As praias mais afetadas foram Copacabana, com 137 resgates, e a Barra da Tijuca, com 82 atendimentos. A situação exige atenção, especialmente com a continuidade das buscas por um adolescente de 14 anos desaparecido no mar de Copacabana desde o dia 31 de dezembro.
As autoridades reforçam a importância de seguir as orientações de segurança para evitar acidentes durante o período de ressaca. Conforme informação divulgada pelo Corpo de Bombeiros.
Recomendações de segurança para a população
O Corpo de Bombeiros recomenda que a população evite áreas de risco como mirantes, costões e pedras. Pescadores devem suspender suas atividades até que as condições melhorem.
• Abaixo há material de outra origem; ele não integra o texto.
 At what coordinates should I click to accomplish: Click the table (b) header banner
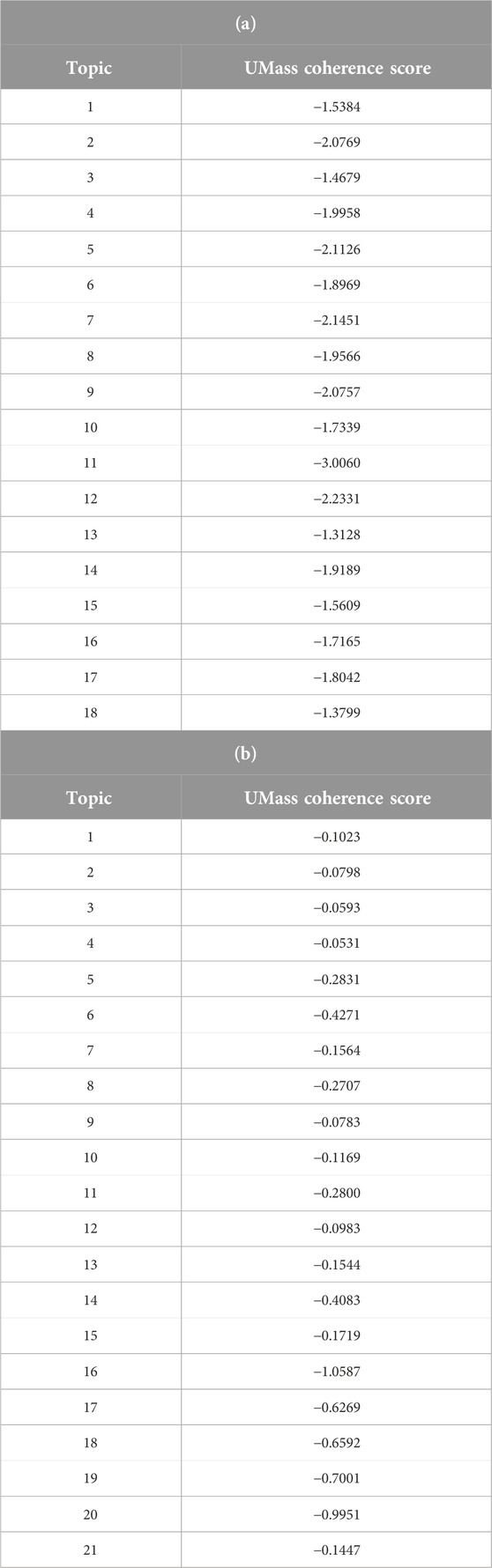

Atletas e praticantes de esportes aquáticos também são aconselhados a permanecerem longe do mar.
O Centro de Operações Rio reforça a necessidade de evitar banho de mar e esportes aquáticos em áreas de ressaca. É fundamental seguir as orientações dos guarda-vidas e, em caso de acidentes, acionar imediatamente o Corpo de Bombeiros pelo telefone 193, sem tentar resgates por conta própria.
Buscas por adolescente desaparecido continuam
As buscas pelo adolescente de 14 anos, que desapareceu no mar de Copacabana na tarde do dia 31 de dezembro, seguem intensas. O jovem foi arrastado por uma onda enquanto estava com a família próximo ao Posto 2 da praia. Mais de 60 horas de busca já foram realizadas sem sucesso.
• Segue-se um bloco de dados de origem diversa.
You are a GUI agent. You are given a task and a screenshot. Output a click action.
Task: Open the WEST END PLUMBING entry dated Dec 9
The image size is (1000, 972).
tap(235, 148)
Alerta anterior e trabalho dos guarda-vidas
Um alerta anterior da Marinha, com previsão de ondas de até 2,5 metros, já havia exigido um trabalho redobrado dos guarda-vidas no último Réveillon. Entre as primeiras horas do dia 1º de janeiro e as 19h do dia 2, foram realizados 1.219 resgates no trecho entre Leme e São Conrado, demonstrando a força do mar agitado.